Input-to-State Robustness Control for Human–Cable Interaction in Cable-Driven Parallel Robots
Published in European Control Conference (ECC 2026, Under review), 2026
Overview
Cable-Driven Parallel Robots (CDPRs) provide large workspaces and high payload-to-mass ratios, but their cables are unilateral actuators: they can pull but cannot push, and they are prone to contact and wrapping in human-shared workspaces. During human–cable interaction, contact-induced disturbances can trigger abrupt tension variations and excite oscillations, making it difficult to simultaneously guarantee closed-loop stability, preserve tracking performance, and satisfy hard tension constraints.
This paper proposes a collision-aware control and tension-management approach that explicitly targets this regime. We design a rapidly exponentially input-to-state stable control Lyapunov function (RES–ISS–CLF) controller to provide robustness guarantees under external wrenches (including gravity and human contact). To enforce unilateral cable constraints during contact and recovery, we augment the controller with a quadratic programming (QP) tension distribution layer that applies a smooth, time-varying reduction of the upper bound on the contacted cable, while preserving feasibility of the overall wrench/tension allocation.
Key contributions
RES–ISS–CLF control design for CDPR pHRI.

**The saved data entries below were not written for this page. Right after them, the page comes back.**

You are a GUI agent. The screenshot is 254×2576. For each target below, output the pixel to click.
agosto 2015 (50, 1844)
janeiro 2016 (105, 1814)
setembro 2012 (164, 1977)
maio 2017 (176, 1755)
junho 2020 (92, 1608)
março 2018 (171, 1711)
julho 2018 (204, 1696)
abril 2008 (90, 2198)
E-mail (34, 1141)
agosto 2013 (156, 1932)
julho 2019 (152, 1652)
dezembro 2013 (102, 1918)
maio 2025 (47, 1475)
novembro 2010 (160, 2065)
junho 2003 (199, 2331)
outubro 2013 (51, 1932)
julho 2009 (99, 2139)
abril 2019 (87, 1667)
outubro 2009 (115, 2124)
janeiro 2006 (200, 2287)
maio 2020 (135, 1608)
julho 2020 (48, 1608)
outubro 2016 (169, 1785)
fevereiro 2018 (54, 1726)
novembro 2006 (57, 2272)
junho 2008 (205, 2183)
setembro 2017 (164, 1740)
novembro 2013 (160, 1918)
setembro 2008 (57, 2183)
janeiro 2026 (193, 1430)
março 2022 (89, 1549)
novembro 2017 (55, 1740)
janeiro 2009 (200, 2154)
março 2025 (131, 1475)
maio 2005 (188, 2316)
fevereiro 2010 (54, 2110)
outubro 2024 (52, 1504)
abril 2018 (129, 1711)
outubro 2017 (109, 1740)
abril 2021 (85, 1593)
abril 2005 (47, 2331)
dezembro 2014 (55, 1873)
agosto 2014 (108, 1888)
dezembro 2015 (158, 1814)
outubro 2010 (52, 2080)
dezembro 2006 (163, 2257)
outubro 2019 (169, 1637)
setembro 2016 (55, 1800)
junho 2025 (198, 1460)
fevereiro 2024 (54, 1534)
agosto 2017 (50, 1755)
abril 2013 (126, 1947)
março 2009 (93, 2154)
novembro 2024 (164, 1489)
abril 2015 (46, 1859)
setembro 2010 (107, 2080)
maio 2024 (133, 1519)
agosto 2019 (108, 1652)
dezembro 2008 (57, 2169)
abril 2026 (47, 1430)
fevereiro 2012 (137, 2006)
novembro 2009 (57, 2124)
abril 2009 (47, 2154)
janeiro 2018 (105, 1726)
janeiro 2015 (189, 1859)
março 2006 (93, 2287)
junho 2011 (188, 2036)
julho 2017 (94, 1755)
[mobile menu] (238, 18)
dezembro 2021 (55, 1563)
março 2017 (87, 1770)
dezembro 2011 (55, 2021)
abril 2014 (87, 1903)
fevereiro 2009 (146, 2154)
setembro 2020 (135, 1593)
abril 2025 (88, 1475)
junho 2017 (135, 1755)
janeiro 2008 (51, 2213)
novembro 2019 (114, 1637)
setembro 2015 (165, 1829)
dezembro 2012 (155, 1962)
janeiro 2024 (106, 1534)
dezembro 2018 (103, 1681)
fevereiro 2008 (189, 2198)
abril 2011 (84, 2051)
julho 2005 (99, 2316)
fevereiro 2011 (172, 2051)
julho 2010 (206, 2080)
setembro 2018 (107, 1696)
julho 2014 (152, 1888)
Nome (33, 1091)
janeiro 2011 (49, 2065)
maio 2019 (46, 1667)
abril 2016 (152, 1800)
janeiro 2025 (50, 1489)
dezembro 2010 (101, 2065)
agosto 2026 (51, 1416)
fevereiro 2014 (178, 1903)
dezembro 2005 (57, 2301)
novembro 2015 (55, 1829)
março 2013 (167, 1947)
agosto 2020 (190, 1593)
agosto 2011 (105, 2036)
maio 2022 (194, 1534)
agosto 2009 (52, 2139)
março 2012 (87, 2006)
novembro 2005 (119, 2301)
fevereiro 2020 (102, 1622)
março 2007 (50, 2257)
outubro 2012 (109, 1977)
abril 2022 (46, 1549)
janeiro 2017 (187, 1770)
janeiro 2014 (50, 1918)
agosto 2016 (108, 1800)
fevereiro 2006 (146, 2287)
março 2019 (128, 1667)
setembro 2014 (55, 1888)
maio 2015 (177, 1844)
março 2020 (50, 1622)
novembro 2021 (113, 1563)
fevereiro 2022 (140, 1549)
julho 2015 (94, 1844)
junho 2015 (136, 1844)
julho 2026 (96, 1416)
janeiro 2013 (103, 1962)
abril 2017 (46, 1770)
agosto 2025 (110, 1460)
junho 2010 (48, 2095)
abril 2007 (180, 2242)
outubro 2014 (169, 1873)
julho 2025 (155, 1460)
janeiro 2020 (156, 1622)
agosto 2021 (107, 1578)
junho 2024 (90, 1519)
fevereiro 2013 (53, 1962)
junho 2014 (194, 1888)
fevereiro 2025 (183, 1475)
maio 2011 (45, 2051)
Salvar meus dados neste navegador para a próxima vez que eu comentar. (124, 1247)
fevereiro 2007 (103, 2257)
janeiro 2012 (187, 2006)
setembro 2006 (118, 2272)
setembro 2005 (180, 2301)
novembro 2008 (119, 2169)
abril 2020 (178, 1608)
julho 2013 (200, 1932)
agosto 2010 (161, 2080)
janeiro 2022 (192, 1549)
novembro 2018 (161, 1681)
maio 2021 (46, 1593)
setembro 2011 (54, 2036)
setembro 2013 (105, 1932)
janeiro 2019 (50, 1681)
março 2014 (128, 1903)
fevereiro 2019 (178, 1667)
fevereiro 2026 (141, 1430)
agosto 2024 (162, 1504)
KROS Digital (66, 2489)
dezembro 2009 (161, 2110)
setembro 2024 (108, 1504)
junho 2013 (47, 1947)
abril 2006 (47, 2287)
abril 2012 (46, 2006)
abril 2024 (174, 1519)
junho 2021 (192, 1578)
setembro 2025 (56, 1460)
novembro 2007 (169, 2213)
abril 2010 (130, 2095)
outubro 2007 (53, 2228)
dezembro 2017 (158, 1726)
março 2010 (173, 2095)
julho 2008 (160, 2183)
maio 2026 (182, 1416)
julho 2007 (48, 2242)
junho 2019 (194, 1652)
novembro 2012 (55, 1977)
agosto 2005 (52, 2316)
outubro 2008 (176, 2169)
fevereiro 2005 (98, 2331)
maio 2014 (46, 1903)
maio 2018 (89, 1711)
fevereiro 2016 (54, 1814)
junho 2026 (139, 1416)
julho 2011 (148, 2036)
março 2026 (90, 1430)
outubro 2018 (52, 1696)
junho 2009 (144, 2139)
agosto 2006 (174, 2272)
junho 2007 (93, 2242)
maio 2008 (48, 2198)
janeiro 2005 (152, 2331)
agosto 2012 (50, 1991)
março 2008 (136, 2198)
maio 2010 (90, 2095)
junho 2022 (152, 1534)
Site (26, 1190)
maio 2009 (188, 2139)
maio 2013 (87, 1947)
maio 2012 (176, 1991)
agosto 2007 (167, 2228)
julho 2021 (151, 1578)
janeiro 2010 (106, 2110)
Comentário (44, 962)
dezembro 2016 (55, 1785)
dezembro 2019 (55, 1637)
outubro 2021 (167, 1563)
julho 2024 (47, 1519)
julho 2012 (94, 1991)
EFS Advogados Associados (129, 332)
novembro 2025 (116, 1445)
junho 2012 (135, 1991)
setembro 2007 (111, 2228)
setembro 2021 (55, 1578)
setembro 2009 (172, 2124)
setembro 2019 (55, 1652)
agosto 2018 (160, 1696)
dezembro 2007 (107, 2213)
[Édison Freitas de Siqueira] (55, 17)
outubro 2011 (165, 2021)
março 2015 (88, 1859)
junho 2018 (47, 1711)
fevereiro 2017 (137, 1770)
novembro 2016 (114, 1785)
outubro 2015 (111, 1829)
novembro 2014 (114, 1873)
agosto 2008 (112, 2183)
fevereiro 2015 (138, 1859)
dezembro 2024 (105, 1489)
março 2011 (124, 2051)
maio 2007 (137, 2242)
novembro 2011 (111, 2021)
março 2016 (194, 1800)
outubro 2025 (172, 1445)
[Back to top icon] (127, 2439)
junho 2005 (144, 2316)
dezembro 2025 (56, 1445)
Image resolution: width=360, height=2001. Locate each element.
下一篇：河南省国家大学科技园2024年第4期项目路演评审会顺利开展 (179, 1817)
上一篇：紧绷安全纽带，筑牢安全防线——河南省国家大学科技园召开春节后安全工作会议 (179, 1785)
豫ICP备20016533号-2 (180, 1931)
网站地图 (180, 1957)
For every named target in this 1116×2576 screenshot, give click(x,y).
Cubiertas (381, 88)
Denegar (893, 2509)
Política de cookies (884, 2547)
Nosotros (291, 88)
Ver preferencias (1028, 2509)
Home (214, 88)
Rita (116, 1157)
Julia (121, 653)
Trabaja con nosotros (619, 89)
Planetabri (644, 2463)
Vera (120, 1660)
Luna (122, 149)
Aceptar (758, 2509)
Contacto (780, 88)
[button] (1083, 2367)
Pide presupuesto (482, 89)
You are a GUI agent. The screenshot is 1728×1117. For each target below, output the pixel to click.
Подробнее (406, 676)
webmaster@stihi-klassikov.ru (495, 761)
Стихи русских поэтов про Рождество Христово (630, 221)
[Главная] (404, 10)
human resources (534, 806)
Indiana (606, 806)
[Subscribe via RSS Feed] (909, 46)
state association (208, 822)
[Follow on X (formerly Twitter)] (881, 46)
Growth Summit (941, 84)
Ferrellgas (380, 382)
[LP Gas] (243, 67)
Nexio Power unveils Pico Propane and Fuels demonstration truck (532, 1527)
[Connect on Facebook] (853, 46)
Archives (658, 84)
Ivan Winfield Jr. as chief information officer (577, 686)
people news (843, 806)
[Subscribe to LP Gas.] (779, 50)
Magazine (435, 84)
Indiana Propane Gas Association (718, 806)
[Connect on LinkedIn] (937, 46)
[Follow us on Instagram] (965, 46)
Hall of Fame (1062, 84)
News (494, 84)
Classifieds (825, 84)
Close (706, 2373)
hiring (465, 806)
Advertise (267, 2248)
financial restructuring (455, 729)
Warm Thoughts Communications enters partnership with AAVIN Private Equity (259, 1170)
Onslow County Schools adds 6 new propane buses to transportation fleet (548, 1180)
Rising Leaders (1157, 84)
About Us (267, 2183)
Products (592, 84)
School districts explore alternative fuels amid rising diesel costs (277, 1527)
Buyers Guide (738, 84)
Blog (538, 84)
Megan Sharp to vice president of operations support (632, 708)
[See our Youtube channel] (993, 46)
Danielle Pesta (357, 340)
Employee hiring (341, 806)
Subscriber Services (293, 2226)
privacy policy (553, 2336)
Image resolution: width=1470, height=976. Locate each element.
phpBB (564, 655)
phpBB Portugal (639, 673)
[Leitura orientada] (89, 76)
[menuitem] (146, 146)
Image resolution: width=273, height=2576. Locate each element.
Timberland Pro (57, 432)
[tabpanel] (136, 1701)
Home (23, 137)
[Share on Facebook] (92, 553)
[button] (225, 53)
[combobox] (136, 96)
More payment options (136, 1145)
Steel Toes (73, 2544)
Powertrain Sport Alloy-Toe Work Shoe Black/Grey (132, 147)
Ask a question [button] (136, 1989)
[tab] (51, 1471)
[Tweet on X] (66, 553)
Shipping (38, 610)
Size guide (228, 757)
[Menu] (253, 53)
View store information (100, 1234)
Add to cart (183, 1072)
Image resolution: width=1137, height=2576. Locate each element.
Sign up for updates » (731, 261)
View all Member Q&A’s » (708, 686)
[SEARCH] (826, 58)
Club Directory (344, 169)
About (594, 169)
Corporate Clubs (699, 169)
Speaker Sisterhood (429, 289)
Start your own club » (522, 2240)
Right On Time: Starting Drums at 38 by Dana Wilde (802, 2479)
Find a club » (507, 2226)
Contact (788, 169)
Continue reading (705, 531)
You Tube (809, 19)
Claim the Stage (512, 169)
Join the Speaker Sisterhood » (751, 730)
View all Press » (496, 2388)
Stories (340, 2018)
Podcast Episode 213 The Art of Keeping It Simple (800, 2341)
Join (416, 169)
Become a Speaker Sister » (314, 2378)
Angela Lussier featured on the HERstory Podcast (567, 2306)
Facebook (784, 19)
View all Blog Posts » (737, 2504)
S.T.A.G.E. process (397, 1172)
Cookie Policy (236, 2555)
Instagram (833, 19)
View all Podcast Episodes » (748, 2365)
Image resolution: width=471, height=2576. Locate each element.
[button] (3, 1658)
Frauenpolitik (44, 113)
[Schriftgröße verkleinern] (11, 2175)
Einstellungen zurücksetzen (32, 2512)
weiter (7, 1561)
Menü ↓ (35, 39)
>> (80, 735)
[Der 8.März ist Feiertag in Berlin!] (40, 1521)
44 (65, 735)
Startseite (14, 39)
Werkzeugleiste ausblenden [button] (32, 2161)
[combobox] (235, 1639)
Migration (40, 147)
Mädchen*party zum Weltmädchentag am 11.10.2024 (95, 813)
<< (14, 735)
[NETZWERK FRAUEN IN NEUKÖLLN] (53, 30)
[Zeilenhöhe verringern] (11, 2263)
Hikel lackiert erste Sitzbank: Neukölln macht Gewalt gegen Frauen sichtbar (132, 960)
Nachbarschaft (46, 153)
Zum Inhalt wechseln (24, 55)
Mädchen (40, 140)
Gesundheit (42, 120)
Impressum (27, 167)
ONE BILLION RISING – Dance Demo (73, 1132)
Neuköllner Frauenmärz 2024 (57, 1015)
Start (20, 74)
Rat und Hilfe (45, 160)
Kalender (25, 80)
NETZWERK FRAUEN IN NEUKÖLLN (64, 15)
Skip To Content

We formulate a rapidly exponentially input-to-state stabilising CLF-based controller tailored to CDPR tracking under bounded external disturbances, providing a principled stability guarantee during human–cable interaction.Collision-aware, constraint-enforcing tension management.
We introduce a QP-based tension distribution strategy that enforces unilateral cable constraints and executes a smooth, detection-triggered reduction of the contacted-cable tension upper bound. This mitigates contact loads while improving transient behaviour during collision and recovery.Reproducible evaluation in a cable-wrapping simulator.
We evaluate the method in a wrapping scenario where a fixed cylinder emulates an arm-like obstacle, enabling controlled study of contact dynamics, tension reallocation, and post-contact recovery.Comparative analysis against standard baselines.
Performance is benchmarked against PID and CLF–QP controllers under matched tasks, reporting tracking quality and post-contact oscillation behaviour to highlight the benefit of combining ISS guarantees with hard constraint enforcement.
Methods (high level)
The control architecture couples (i) an RES–ISS–CLF tracking controller with (ii) a QP tension allocator. Under contact, the allocator modifies feasible tension distributions by tightening the upper bound of the contacted cable with a time-varying schedule, thereby reducing effective cable stiffness and limiting peak contact loads. Throughout collision and recovery, the QP layer maintains unilateral constraints and feasibility, while the CLF design drives the system back towards the desired trajectory with input-to-state robustness.
Results (summary)
Simulation studies in the cylinder-wrapping scenario show that the proposed RES–ISS–CLF–QP strategy maintains stable tracking under contact disturbances and exhibits improved post-contact behaviour relative to PID and CLF–QP baselines. In particular, the approach reduces oscillatory transients during collision and recovery while respecting unilateral cable constraints through the QP enforcement mechanism.
Recommended citation: R. Keskin, H. Gao, C. Chevallereau, and S. Caro. “Input-to-State Robustness Control for Human–Cable Interaction in Cable-Driven Parallel Robots.” Submitted to the European Control Conference (ECC), 2026.